### THE PROBLEM
Reproduce every item below word for word, omitting the pictures from your output.

=== RECORD EXTRACTS ===

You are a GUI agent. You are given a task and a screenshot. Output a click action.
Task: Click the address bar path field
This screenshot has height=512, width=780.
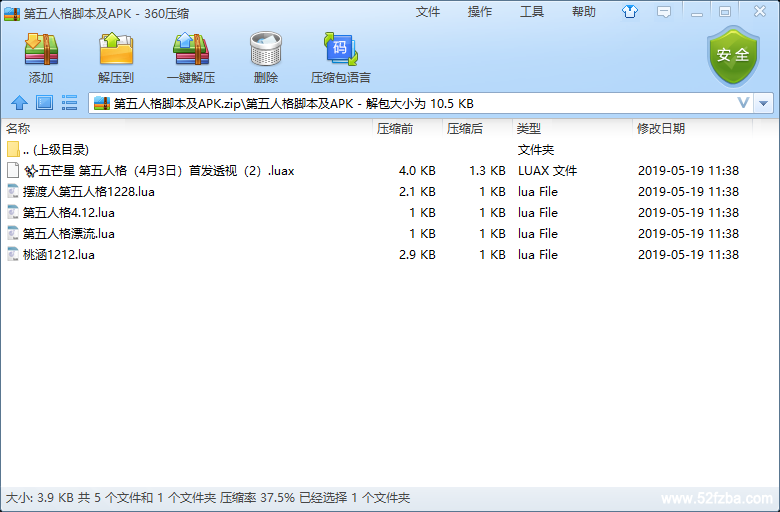pyautogui.click(x=400, y=103)
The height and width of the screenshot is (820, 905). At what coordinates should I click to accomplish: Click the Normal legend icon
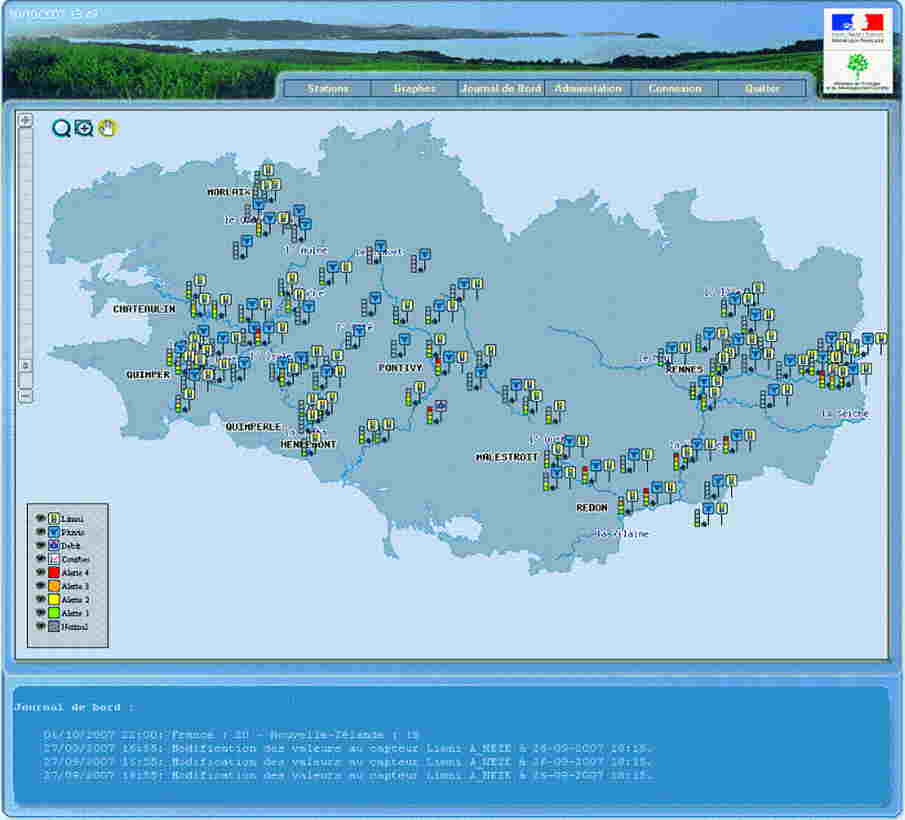[52, 626]
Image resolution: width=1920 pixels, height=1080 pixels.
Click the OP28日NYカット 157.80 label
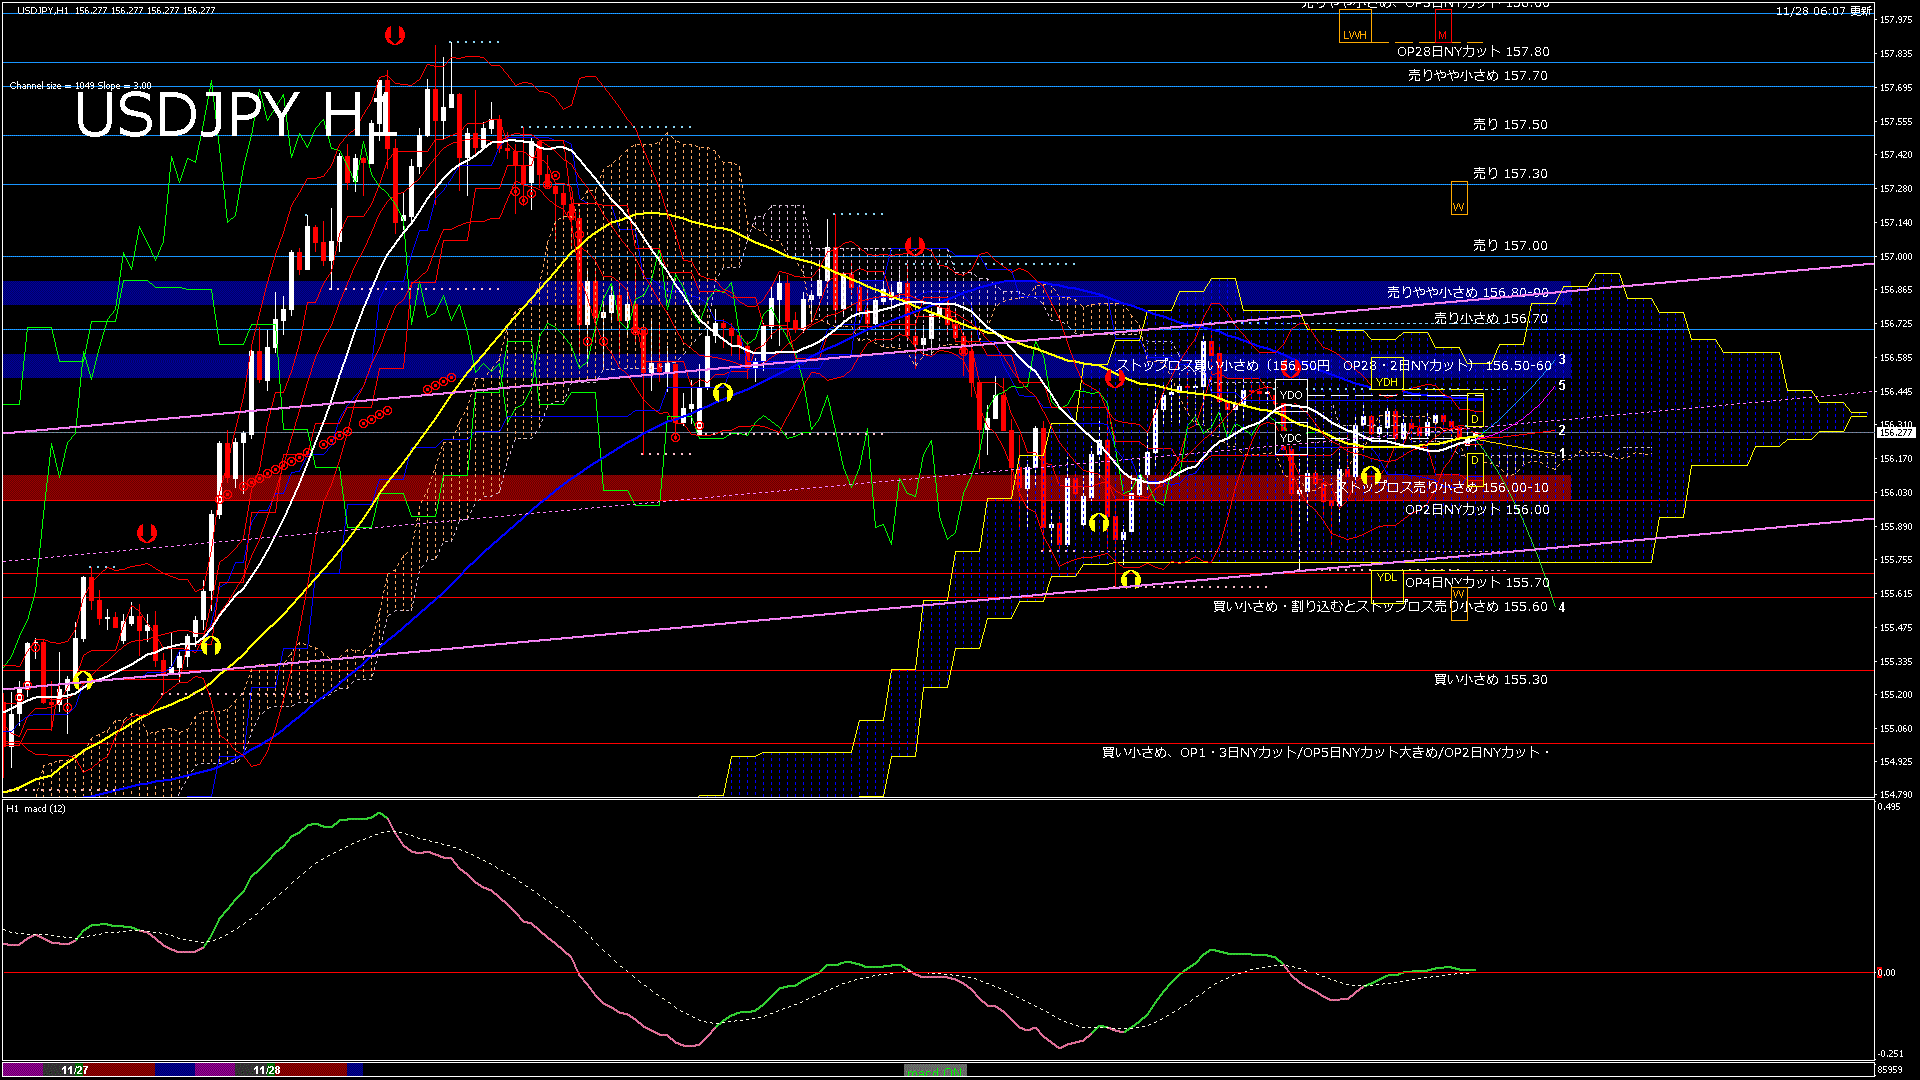1472,51
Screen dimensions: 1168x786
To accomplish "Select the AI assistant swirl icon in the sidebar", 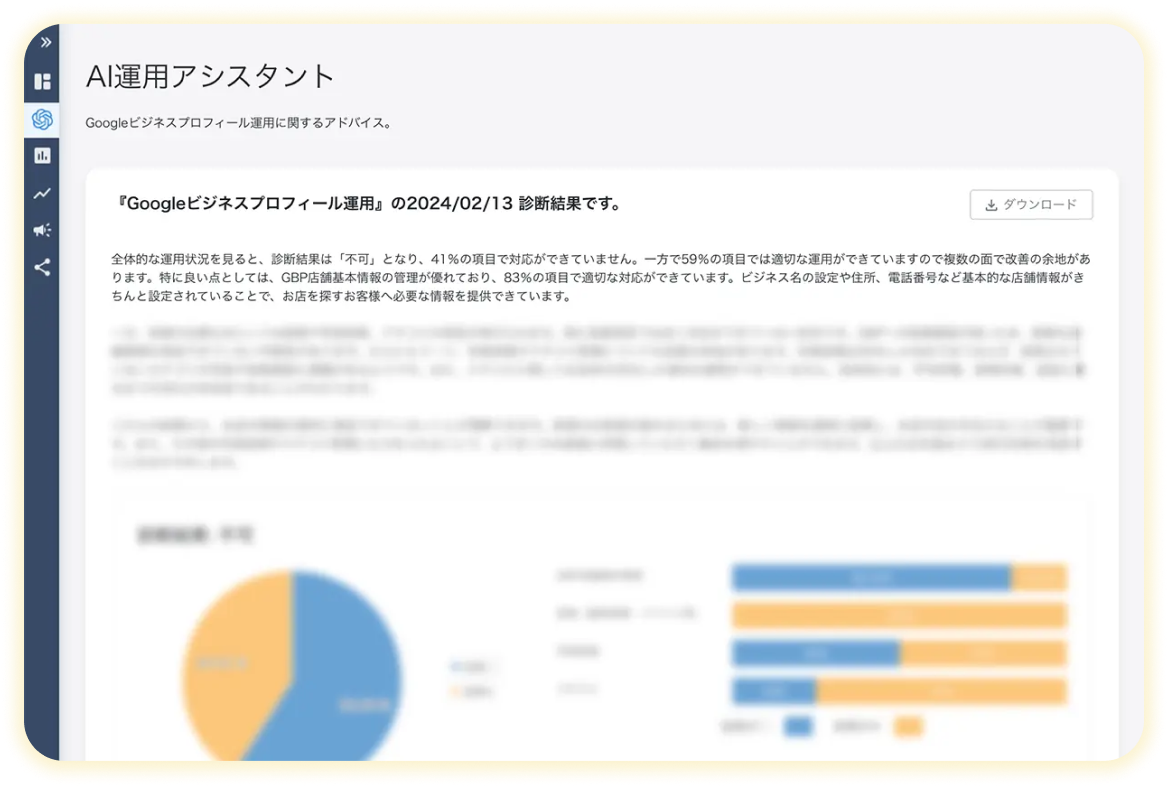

===

### FINAL RESULT
You are a GUI agent. You are given a task and a screenshot. Output a click action.
Task: Click the address bar path field
This screenshot has height=512, width=780.
pyautogui.click(x=400, y=103)
The height and width of the screenshot is (820, 905). At what coordinates should I click to accomplish: Click the Normal legend icon
[52, 626]
Image resolution: width=1920 pixels, height=1080 pixels.
Click the OP28日NYカット 157.80 label
1472,51
Screen dimensions: 1168x786
To accomplish "Select the AI assistant swirl icon in the sidebar", 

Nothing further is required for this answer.